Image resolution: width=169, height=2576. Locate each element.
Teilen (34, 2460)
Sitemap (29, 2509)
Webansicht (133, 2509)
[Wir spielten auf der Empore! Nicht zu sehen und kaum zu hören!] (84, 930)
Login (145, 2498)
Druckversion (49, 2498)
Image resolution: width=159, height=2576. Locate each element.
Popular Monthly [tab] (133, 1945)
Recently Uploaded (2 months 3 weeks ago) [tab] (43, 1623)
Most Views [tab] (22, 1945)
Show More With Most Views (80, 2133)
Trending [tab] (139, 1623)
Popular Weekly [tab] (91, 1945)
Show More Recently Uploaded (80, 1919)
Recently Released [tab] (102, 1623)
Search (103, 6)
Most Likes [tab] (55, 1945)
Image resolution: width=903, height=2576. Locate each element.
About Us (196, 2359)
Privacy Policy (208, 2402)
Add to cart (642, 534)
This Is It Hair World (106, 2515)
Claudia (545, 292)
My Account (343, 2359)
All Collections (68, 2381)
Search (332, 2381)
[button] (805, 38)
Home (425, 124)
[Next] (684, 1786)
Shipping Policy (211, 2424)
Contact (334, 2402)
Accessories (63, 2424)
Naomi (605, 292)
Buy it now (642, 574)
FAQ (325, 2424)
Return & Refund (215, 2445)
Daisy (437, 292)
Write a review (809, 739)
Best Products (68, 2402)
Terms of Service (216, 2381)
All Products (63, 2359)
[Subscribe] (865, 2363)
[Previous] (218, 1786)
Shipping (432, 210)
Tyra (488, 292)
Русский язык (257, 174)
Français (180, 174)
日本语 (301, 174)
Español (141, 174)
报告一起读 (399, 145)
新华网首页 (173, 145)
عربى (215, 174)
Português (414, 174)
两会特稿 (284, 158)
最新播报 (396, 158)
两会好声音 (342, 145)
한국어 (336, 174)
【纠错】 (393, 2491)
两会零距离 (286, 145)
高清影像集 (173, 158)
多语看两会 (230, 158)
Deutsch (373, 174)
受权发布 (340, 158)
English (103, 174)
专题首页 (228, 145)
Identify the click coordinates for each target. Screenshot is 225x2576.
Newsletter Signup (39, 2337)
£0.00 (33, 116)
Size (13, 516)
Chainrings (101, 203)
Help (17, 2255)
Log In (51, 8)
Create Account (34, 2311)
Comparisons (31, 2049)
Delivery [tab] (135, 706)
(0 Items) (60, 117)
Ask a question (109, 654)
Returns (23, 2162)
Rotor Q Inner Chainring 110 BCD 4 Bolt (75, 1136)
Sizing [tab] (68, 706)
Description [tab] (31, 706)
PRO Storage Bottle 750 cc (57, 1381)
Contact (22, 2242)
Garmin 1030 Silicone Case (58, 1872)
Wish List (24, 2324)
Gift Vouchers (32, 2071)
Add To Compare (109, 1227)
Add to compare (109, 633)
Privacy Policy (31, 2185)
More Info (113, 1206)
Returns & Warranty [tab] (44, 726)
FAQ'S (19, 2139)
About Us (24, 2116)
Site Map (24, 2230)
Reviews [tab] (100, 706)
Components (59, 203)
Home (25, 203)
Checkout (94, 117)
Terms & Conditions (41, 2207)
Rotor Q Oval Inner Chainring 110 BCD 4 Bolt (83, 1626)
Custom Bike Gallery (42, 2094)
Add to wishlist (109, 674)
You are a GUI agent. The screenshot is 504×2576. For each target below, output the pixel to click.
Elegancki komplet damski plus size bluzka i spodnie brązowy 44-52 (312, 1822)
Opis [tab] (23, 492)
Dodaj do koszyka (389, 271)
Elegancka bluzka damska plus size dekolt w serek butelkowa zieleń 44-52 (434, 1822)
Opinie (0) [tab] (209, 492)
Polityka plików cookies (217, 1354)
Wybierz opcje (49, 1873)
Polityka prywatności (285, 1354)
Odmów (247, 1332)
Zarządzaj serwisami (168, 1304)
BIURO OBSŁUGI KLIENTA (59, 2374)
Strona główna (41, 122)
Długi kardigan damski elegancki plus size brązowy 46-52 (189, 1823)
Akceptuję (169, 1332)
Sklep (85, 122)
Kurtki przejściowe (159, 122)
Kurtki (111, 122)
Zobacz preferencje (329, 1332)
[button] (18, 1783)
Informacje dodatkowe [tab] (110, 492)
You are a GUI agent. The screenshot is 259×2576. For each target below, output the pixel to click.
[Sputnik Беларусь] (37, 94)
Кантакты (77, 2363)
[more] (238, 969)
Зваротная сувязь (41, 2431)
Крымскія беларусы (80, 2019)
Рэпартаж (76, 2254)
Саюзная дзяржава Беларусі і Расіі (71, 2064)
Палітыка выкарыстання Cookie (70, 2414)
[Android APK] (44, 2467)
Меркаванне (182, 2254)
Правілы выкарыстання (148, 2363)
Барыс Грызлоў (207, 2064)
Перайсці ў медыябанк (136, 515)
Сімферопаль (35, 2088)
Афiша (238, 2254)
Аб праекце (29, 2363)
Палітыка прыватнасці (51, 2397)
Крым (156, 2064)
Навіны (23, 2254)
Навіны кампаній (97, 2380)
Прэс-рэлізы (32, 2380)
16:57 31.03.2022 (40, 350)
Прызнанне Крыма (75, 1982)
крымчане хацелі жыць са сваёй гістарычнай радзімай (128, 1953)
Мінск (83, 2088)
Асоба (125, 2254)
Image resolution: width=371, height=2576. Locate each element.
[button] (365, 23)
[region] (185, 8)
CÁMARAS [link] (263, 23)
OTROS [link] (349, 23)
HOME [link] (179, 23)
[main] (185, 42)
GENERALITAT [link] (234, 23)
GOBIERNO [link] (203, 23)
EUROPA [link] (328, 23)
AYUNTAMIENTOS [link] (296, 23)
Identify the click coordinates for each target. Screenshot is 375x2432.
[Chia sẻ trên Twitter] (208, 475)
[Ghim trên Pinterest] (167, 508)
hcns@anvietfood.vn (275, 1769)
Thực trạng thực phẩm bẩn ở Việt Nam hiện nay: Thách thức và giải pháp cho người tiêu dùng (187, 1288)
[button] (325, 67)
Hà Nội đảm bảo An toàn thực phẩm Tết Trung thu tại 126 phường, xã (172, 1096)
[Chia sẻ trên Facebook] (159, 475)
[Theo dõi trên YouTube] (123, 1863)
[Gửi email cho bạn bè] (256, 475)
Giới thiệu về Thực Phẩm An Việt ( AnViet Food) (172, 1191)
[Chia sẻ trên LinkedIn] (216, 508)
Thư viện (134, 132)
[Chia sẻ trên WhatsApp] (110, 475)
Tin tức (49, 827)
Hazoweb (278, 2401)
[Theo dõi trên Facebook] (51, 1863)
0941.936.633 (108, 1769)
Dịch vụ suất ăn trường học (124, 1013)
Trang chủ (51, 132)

----

Task goal
Nothing is to be altered; retype each entry exactly.

Written solution
Image resolution: width=169, height=2576. Locate each element.
Teilen (34, 2460)
Sitemap (29, 2509)
Webansicht (133, 2509)
[Wir spielten auf der Empore! Nicht zu sehen und kaum zu hören!] (84, 930)
Login (145, 2498)
Druckversion (49, 2498)
Image resolution: width=159, height=2576. Locate each element.
Popular Monthly [tab] (133, 1945)
Recently Uploaded (2 months 3 weeks ago) [tab] (43, 1623)
Most Views [tab] (22, 1945)
Show More With Most Views (80, 2133)
Trending [tab] (139, 1623)
Popular Weekly [tab] (91, 1945)
Show More Recently Uploaded (80, 1919)
Recently Released [tab] (102, 1623)
Search (103, 6)
Most Likes [tab] (55, 1945)
Image resolution: width=903, height=2576. Locate each element.
About Us (196, 2359)
Privacy Policy (208, 2402)
Add to cart (642, 534)
This Is It Hair World (106, 2515)
Claudia (545, 292)
My Account (343, 2359)
All Collections (68, 2381)
Search (332, 2381)
[button] (805, 38)
Home (425, 124)
[Next] (684, 1786)
Shipping Policy (211, 2424)
Contact (334, 2402)
Accessories (63, 2424)
Naomi (605, 292)
Buy it now (642, 574)
FAQ (325, 2424)
Return & Refund (215, 2445)
Daisy (437, 292)
Write a review (809, 739)
Best Products (68, 2402)
Terms of Service (216, 2381)
All Products (63, 2359)
[Subscribe] (865, 2363)
[Previous] (218, 1786)
Shipping (432, 210)
Tyra (488, 292)
Русский язык (257, 174)
Français (180, 174)
日本语 (301, 174)
Español (141, 174)
报告一起读 (399, 145)
新华网首页 (173, 145)
عربى (215, 174)
Português (414, 174)
两会特稿 (284, 158)
最新播报 (396, 158)
两会好声音 (342, 145)
한국어 (336, 174)
【纠错】 (393, 2491)
两会零距离 (286, 145)
高清影像集 (173, 158)
多语看两会 (230, 158)
Deutsch (373, 174)
受权发布 (340, 158)
English (103, 174)
专题首页 (228, 145)
Identify the click coordinates for each target. Screenshot is 225x2576.
Newsletter Signup (39, 2337)
£0.00 (33, 116)
Size (13, 516)
Chainrings (101, 203)
Help (17, 2255)
Log In (51, 8)
Create Account (34, 2311)
Comparisons (31, 2049)
Delivery [tab] (135, 706)
(0 Items) (60, 117)
Ask a question (109, 654)
Returns (23, 2162)
Rotor Q Inner Chainring 110 BCD 4 Bolt (75, 1136)
Sizing [tab] (68, 706)
Description [tab] (31, 706)
PRO Storage Bottle 750 cc (57, 1381)
Contact (22, 2242)
Garmin 1030 Silicone Case (58, 1872)
Wish List (24, 2324)
Gift Vouchers (32, 2071)
Add To Compare (109, 1227)
Add to compare (109, 633)
Privacy Policy (31, 2185)
More Info (113, 1206)
Returns & Warranty [tab] (44, 726)
FAQ'S (19, 2139)
About Us (24, 2116)
Site Map (24, 2230)
Reviews [tab] (100, 706)
Components (59, 203)
Home (25, 203)
Checkout (94, 117)
Terms & Conditions (41, 2207)
Rotor Q Oval Inner Chainring 110 BCD 4 Bolt (83, 1626)
Custom Bike Gallery (42, 2094)
Add to wishlist (109, 674)
You are a GUI agent. The screenshot is 504×2576. For each target below, output the pixel to click.
Elegancki komplet damski plus size bluzka i spodnie brązowy 44-52 (312, 1822)
Opis [tab] (23, 492)
Dodaj do koszyka (389, 271)
Elegancka bluzka damska plus size dekolt w serek butelkowa zieleń 44-52 (434, 1822)
Opinie (0) [tab] (209, 492)
Polityka plików cookies (217, 1354)
Wybierz opcje (49, 1873)
Polityka prywatności (285, 1354)
Odmów (247, 1332)
Zarządzaj serwisami (168, 1304)
BIURO OBSŁUGI KLIENTA (59, 2374)
Strona główna (41, 122)
Długi kardigan damski elegancki plus size brązowy 46-52 (189, 1823)
Akceptuję (169, 1332)
Sklep (85, 122)
Kurtki przejściowe (159, 122)
Kurtki (111, 122)
Zobacz preferencje (329, 1332)
[button] (18, 1783)
Informacje dodatkowe [tab] (110, 492)
You are a GUI agent. The screenshot is 259×2576. For each target below, output the pixel to click.
[Sputnik Беларусь] (37, 94)
Кантакты (77, 2363)
[more] (238, 969)
Зваротная сувязь (41, 2431)
Крымскія беларусы (80, 2019)
Рэпартаж (76, 2254)
Саюзная дзяржава Беларусі і Расіі (71, 2064)
Палітыка выкарыстання Cookie (70, 2414)
[Android APK] (44, 2467)
Меркаванне (182, 2254)
Правілы выкарыстання (148, 2363)
Барыс Грызлоў (207, 2064)
Перайсці ў медыябанк (136, 515)
Сімферопаль (35, 2088)
Афiша (238, 2254)
Аб праекце (29, 2363)
Палітыка прыватнасці (51, 2397)
Крым (156, 2064)
Навіны (23, 2254)
Навіны кампаній (97, 2380)
Прэс-рэлізы (32, 2380)
16:57 31.03.2022 (40, 350)
Прызнанне Крыма (75, 1982)
крымчане хацелі жыць са сваёй гістарычнай радзімай (128, 1953)
Мінск (83, 2088)
Асоба (125, 2254)
Image resolution: width=371, height=2576. Locate each element.
[button] (365, 23)
[region] (185, 8)
CÁMARAS [link] (263, 23)
OTROS [link] (349, 23)
HOME [link] (179, 23)
[main] (185, 42)
GENERALITAT [link] (234, 23)
GOBIERNO [link] (203, 23)
EUROPA [link] (328, 23)
AYUNTAMIENTOS [link] (296, 23)
Identify the click coordinates for each target. Screenshot is 375x2432.
[Chia sẻ trên Twitter] (208, 475)
[Ghim trên Pinterest] (167, 508)
hcns@anvietfood.vn (275, 1769)
Thực trạng thực phẩm bẩn ở Việt Nam hiện nay: Thách thức và giải pháp cho người tiêu dùng (187, 1288)
[button] (325, 67)
Hà Nội đảm bảo An toàn thực phẩm Tết Trung thu tại 126 phường, xã (172, 1096)
[Chia sẻ trên Facebook] (159, 475)
[Theo dõi trên YouTube] (123, 1863)
[Gửi email cho bạn bè] (256, 475)
Giới thiệu về Thực Phẩm An Việt ( AnViet Food) (172, 1191)
[Chia sẻ trên LinkedIn] (216, 508)
Thư viện (134, 132)
[Chia sẻ trên WhatsApp] (110, 475)
Tin tức (49, 827)
Hazoweb (278, 2401)
[Theo dõi trên Facebook] (51, 1863)
0941.936.633 (108, 1769)
Dịch vụ suất ăn trường học (124, 1013)
Trang chủ (51, 132)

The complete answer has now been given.